Prompt: Would you give all of the records again, exactly as they read?

Collection entries
[Start of Attachment]
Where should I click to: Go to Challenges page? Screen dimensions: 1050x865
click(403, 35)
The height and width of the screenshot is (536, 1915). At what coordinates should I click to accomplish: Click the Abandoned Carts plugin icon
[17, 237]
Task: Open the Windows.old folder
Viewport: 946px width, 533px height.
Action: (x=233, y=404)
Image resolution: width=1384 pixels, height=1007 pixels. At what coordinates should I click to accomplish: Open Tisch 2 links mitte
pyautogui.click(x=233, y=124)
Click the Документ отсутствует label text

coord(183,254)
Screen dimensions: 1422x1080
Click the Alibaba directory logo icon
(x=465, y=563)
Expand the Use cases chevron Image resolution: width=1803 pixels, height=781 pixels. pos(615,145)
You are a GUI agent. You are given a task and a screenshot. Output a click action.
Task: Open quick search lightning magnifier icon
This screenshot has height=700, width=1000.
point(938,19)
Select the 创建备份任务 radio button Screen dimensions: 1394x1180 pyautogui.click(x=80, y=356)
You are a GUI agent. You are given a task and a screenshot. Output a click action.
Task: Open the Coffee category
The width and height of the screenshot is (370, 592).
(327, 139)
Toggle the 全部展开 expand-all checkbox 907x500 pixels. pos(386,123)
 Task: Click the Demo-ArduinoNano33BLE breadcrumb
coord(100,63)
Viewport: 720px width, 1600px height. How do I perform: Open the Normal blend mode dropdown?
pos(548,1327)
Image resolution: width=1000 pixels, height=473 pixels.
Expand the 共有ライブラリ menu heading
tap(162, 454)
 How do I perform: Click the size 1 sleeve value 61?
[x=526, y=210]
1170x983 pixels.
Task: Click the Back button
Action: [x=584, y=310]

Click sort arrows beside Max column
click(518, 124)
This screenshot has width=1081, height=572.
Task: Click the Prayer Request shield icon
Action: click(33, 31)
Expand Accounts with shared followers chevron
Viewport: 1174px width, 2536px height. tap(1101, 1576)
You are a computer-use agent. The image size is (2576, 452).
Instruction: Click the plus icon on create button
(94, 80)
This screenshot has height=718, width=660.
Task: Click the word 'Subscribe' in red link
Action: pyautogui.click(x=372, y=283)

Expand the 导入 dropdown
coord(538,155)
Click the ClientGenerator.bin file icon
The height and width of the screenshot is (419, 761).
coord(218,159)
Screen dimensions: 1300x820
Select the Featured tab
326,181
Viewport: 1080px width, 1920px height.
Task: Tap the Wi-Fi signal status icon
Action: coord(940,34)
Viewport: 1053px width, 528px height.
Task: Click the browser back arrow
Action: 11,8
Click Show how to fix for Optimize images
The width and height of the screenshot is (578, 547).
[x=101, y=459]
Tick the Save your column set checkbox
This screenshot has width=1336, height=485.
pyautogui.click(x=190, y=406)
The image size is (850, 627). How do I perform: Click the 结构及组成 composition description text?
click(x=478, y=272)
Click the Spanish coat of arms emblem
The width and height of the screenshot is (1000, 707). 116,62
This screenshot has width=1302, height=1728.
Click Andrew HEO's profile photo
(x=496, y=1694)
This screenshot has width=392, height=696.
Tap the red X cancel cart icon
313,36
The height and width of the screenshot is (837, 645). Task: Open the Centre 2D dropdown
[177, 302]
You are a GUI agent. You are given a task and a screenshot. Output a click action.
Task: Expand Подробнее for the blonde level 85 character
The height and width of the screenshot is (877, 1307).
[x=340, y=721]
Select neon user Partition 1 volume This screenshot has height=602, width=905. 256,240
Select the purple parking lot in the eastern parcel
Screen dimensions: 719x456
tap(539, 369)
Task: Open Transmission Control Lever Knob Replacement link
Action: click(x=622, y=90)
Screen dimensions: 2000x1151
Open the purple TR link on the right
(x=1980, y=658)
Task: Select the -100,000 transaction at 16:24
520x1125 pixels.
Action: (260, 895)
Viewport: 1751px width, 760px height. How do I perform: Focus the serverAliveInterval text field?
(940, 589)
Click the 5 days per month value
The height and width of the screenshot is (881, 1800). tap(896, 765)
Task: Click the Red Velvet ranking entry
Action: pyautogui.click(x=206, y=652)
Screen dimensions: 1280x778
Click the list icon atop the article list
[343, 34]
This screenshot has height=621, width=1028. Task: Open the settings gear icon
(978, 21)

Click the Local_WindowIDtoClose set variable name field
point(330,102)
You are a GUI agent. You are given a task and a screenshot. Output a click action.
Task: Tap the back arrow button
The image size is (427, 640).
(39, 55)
[End of Attachment]
Answer to the problem:
Where should I click to: Go to Challenges page? Screen dimensions: 1050x865
click(403, 35)
The height and width of the screenshot is (536, 1915). At what coordinates should I click to accomplish: Click the Abandoned Carts plugin icon
[17, 237]
Task: Open the Windows.old folder
Viewport: 946px width, 533px height.
Action: (x=233, y=404)
Image resolution: width=1384 pixels, height=1007 pixels. At what coordinates should I click to accomplish: Open Tisch 2 links mitte
pyautogui.click(x=233, y=124)
Click the Документ отсутствует label text

coord(183,254)
Screen dimensions: 1422x1080
Click the Alibaba directory logo icon
(x=465, y=563)
Expand the Use cases chevron Image resolution: width=1803 pixels, height=781 pixels. pos(615,145)
You are a GUI agent. You are given a task and a screenshot. Output a click action.
Task: Open quick search lightning magnifier icon
This screenshot has height=700, width=1000.
point(938,19)
Select the 创建备份任务 radio button Screen dimensions: 1394x1180 pyautogui.click(x=80, y=356)
You are a GUI agent. You are given a task and a screenshot. Output a click action.
Task: Open the Coffee category
The width and height of the screenshot is (370, 592).
(327, 139)
Toggle the 全部展开 expand-all checkbox 907x500 pixels. pos(386,123)
 Task: Click the Demo-ArduinoNano33BLE breadcrumb
coord(100,63)
Viewport: 720px width, 1600px height. How do I perform: Open the Normal blend mode dropdown?
pos(548,1327)
Image resolution: width=1000 pixels, height=473 pixels.
Expand the 共有ライブラリ menu heading
tap(162, 454)
 How do I perform: Click the size 1 sleeve value 61?
[x=526, y=210]
1170x983 pixels.
Task: Click the Back button
Action: [x=584, y=310]

Click sort arrows beside Max column
click(518, 124)
This screenshot has width=1081, height=572.
Task: Click the Prayer Request shield icon
Action: click(33, 31)
Expand Accounts with shared followers chevron
Viewport: 1174px width, 2536px height. tap(1101, 1576)
You are a computer-use agent. The image size is (2576, 452).
Instruction: Click the plus icon on create button
(94, 80)
This screenshot has height=718, width=660.
Task: Click the word 'Subscribe' in red link
Action: pyautogui.click(x=372, y=283)

Expand the 导入 dropdown
coord(538,155)
Click the ClientGenerator.bin file icon
The height and width of the screenshot is (419, 761).
coord(218,159)
Screen dimensions: 1300x820
Select the Featured tab
326,181
Viewport: 1080px width, 1920px height.
Task: Tap the Wi-Fi signal status icon
Action: coord(940,34)
Viewport: 1053px width, 528px height.
Task: Click the browser back arrow
Action: 11,8
Click Show how to fix for Optimize images
The width and height of the screenshot is (578, 547).
[x=101, y=459]
Tick the Save your column set checkbox
This screenshot has width=1336, height=485.
pyautogui.click(x=190, y=406)
The image size is (850, 627). How do I perform: Click the 结构及组成 composition description text?
click(x=478, y=272)
Click the Spanish coat of arms emblem
The width and height of the screenshot is (1000, 707). 116,62
This screenshot has width=1302, height=1728.
Click Andrew HEO's profile photo
(x=496, y=1694)
This screenshot has width=392, height=696.
Tap the red X cancel cart icon
313,36
The height and width of the screenshot is (837, 645). Task: Open the Centre 2D dropdown
[177, 302]
You are a GUI agent. You are given a task and a screenshot. Output a click action.
Task: Expand Подробнее for the blonde level 85 character
The height and width of the screenshot is (877, 1307).
[x=340, y=721]
Select neon user Partition 1 volume This screenshot has height=602, width=905. 256,240
Select the purple parking lot in the eastern parcel
Screen dimensions: 719x456
tap(539, 369)
Task: Open Transmission Control Lever Knob Replacement link
Action: click(x=622, y=90)
Screen dimensions: 2000x1151
Open the purple TR link on the right
(x=1980, y=658)
Task: Select the -100,000 transaction at 16:24
520x1125 pixels.
Action: (260, 895)
Viewport: 1751px width, 760px height. How do I perform: Focus the serverAliveInterval text field?
(940, 589)
Click the 5 days per month value
The height and width of the screenshot is (881, 1800). tap(896, 765)
Task: Click the Red Velvet ranking entry
Action: pyautogui.click(x=206, y=652)
Screen dimensions: 1280x778
Click the list icon atop the article list
[343, 34]
This screenshot has height=621, width=1028. Task: Open the settings gear icon
(978, 21)

Click the Local_WindowIDtoClose set variable name field
point(330,102)
You are a GUI agent. You are given a task and a screenshot. Output a click action.
Task: Tap the back arrow button
The image size is (427, 640).
(39, 55)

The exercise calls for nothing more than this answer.